The study area is located at Reo area, Liaohe basin, northeast China. This study documents the types and distribution of hydrocarbon reservoirs and oil-bearing traps associated with the main depositional environment of fluvial deposits interbedded with volcanic rocks accumulations, especially in the target Formation of Sand River Street 3 (Here called SRS3).

Petroleum exploration in the study area began from 1970's. Early exploration targets were structural traps located along anticline structure belt formed by volcanic rocks accumulations, and many drilling wells along anticline structural belt were failed because the sand reservoirs were poorly developed.
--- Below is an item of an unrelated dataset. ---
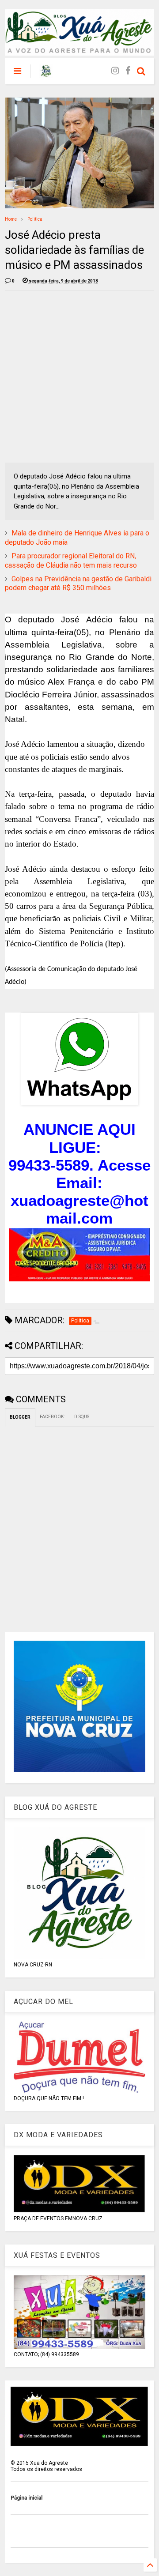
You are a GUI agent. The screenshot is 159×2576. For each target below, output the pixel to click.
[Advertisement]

The subtle oil bearing traps were not found before ideas of sequence stratigraphy were applied to the study of reservoir prediction. To make the reservoirs distribution clear was one of the greatest objective within the area at this time of the study, this paper was aimed to identify the paleoenvironmental factors which affect the distribution of reservoirs, and predict the spatial and temporal distribution of reservoir facies in areas away from well control. The study will aid in the recognition of subtle oil bearing traps.

The data in this study were collected through detailed stratigraphical, sedimentological and paleobiological analyses of 23 well loggings, 31 cored intervals with microfossils in SRS3 Formation and 3-D seismic data of this area. Based on these data, a general sequence stratigraphic framework was reconstructed, and the channel reservoirs were predicted through stratigraphy correlation and JASON reversion software.

Based on the cored intervals, microfossils, well loggings and seismic reflectors, a sequence stratigraphic framework was reconstructed to correlate the genetic units and determine the spatial distribution of the oil bearing sand bodies. Stratigraphic terminology presented in this paper is adapted from Van Wagoner et al. stratigraphic interpretations led to the identification of two sequences (third order): Seq1 and Seq2 within the SRS3 Formation, and Seq2 was selected as the focus of this study.

1. The transgressive system tract (TST) displays backstepping stacking pattern. It is bounded below by the fluvial entrenchment surface landward and first transgressive ravinement surface basinward. The maximum flooding surface or condensed section forms the upper boundary. The highstand system tract (HST) is characterized by progradational facies successions and off-stepping stacking pattern. It is bounded below by the maximum flooding surface and above by the fluvial entrenchment or regressive ravinement surface.

2. Seq1 deposited in a river-dominated delta environment. Seq1 can be subdivided into three parts according to the relative lake level change: transgressive system tract (TST1), condensed section (C.S), and highstand system tract (HST1). TST1 deposits consist of thinning-upward sandstone interbedded with delta front mudstones, whereas HST deposits consist of thick dark gray prodelta mudstones containing large amounts of ostracod fossils and coarsening-upward sandstones which interbedded fan delta front mudstones and fan delta plain coal seams. It should be noted that thick volcanic rocks were developed during the HST1 early deposits of delta front mudstones. The volcanic rock accumulation is approximately 30 meters high.